Ilekroć coś zdigitalizujesz, pewna ilość informacji zostanie utracona. Po odtworzeniu oryginału utrata informacji może prowadzić do wyników, które niewiele mają wspólnego z oryginalnym sygnałem. Dotyczy to dźwięku, sygnałów elektronicznych i wzorów świetlnych rzutowanych na czujnik obrazowania.
Tak długo, jak rzeczy, które digitalizujemy, są większe (mają niższą częstotliwość) niż wynikowy sygnał cyfrowy, oryginał można odtworzyć z co najmniej przyzwoitą wiernością. (Maksymalna częstotliwość, którą można wiernie zdigitalizować, musi być mniejsza niż połowa częstotliwości próbkowania. Może to pomóc w przejrzeniu wpisu Wikipedii dotyczącego częstotliwości Nyquista ).
Kiedy próbujemy pobrać cyfrowe próbki obiektów o drobnych wzorach, takich jak regularnie rozmieszczone linie, czujnik może nie być w stanie dotrzymać kroku, a po zrekonstruowaniu obrazu powstaje efekt mory , który ogólnie pojawia się jako obszar fałszywych kolorów na obrazie cyfrowym. Zamiast drobnego wzoru otrzymasz plamę koloru, której nie ma w oryginale, lub linie przebiegające pod przeciwnymi kątami do linii w oryginalnym wzorze.
Aby obejść problem mory, większość małych aparatów cyfrowych (pełnoklatkowych aparatów 35 mm i mniejszych) zawiera optyczny filtr dolnoprzepustowy w zespole czujnika. Zasadniczo jest to filtr, który nieco rozmywa obraz, dzięki czemu nie dochodzi do ostrych przejść na bardziej szczegółowym poziomie, niż aparat może dokładnie odtworzyć z rejestracji na matrycy. „Zwykły” D800 działa dokładnie w ten sposób.
Ponieważ rozdzielczość czujnika wynosi teraz ponad 36 MP, jest o wiele mniej przypadków, w których szczegółów, które próbujesz nagrać, nie można rozwiązać i odtworzyć dokładnie - szczególnie jeśli pracujesz w studio i możesz zmienić rzeczy, jeśli wpadniesz na siebie do limitu Nyquista i stworzyć mory (zmiana powiększenia, aby powiększyć wzór, aby można go było poprawnie rozwiązać, mniejszy, aby tak naprawdę nie mógł rozwiązać optycznie z powodu ograniczeń soczewki, lub zmiana głębi pola to wszystkie sposoby atakujący problem).
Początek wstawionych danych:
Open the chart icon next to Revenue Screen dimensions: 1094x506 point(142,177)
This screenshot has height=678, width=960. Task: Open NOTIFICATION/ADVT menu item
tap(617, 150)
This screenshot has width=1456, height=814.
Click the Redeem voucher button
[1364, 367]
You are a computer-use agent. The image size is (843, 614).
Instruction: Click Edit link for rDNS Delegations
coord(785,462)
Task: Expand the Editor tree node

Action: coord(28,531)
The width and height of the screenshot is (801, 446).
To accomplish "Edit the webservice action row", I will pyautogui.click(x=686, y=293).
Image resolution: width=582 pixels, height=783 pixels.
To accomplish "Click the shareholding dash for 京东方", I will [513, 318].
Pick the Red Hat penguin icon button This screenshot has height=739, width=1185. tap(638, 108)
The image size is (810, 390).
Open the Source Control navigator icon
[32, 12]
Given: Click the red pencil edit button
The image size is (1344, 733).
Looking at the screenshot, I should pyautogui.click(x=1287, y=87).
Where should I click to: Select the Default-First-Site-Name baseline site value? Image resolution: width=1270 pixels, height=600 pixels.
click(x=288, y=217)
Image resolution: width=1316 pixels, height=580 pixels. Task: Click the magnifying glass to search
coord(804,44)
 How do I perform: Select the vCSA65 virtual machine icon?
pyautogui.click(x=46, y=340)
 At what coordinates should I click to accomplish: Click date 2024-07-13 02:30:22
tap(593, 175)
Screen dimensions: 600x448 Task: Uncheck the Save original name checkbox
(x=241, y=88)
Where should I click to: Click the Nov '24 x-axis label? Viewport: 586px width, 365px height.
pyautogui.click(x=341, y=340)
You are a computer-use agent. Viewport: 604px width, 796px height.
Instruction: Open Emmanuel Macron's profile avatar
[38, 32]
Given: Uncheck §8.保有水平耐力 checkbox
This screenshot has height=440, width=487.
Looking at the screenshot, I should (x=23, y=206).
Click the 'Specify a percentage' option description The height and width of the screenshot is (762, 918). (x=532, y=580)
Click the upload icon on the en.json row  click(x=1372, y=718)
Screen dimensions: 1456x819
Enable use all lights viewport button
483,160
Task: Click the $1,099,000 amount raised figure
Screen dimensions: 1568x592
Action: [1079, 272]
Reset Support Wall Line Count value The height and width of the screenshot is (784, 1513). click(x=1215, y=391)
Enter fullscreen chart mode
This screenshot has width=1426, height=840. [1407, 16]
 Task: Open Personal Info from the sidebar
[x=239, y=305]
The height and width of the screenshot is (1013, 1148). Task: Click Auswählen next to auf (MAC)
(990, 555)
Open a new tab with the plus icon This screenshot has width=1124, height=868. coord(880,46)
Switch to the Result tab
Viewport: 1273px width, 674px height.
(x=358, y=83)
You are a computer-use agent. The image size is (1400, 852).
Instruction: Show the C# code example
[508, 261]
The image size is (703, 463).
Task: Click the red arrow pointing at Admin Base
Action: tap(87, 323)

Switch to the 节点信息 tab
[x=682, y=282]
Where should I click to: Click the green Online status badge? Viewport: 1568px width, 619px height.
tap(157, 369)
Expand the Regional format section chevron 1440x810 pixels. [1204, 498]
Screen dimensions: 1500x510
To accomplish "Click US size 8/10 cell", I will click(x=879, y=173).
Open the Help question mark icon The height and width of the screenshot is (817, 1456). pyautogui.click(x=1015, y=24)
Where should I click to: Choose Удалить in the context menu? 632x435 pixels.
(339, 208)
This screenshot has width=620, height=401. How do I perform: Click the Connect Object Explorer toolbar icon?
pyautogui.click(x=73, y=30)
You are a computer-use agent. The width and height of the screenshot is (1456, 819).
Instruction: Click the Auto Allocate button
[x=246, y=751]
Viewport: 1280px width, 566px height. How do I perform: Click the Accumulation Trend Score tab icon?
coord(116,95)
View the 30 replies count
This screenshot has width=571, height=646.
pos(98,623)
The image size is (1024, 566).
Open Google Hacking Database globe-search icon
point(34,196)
Aby uzyskać maksymalną rozdzielczość obrazu, warto zrezygnować z filtra dolnoprzepustowego, tak jak robią to lustrzanki średniego formatu (i kilka wysokiej klasy aparatów, takich jak Leica M9).
Teraz możesz pomyśleć, że wyjęcie czegoś z aparatu powinno kosztować mniej niż włożenie go i masz rację. D800E nie pomija dokładnie filtra dolnoprzepustowego; zamiast tego ma kanapkę filtrów. Wciąż istnieje cienki filtr dolnoprzepustowy, ale jest on wspierany przez inny cienki filtr, który w dużej mierze cofa efekt. Dzięki temu kamery mogą być produkowane przy użyciu tych samych podstawowych narzędzi i tolerancji. Pozostawienie filtra dolnoprzepustowego poza równaniem spowodowałoby, że czujnik byłby cieńszy i wymagałby innego montażu i ustawienia w celu utrzymania płaszczyzny ogniskowej w tym samym położeniu względem kołnierza mocowania obiektywu i lustra odblaskowego. Dodatkowe 200-300 USD za zmodyfikowany czujnik jest prawdopodobnie znacznie tańsze niż zupełnie inna konfiguracja oprzyrządowania dla odlewów karoserii.
Rezultatem jest to, że D800E powinien być w stanie robić ostrzejsze i bardziej szczegółowe zdjęcia, ale robi to z ryzykiem tworzenia wzorów mory w obszarach o drobnych szczegółach. Oba aparaty mogą mieć tę samą liczbę pikseli, ale piksele D800 będą „muliste” w porównaniu do tych z D800E.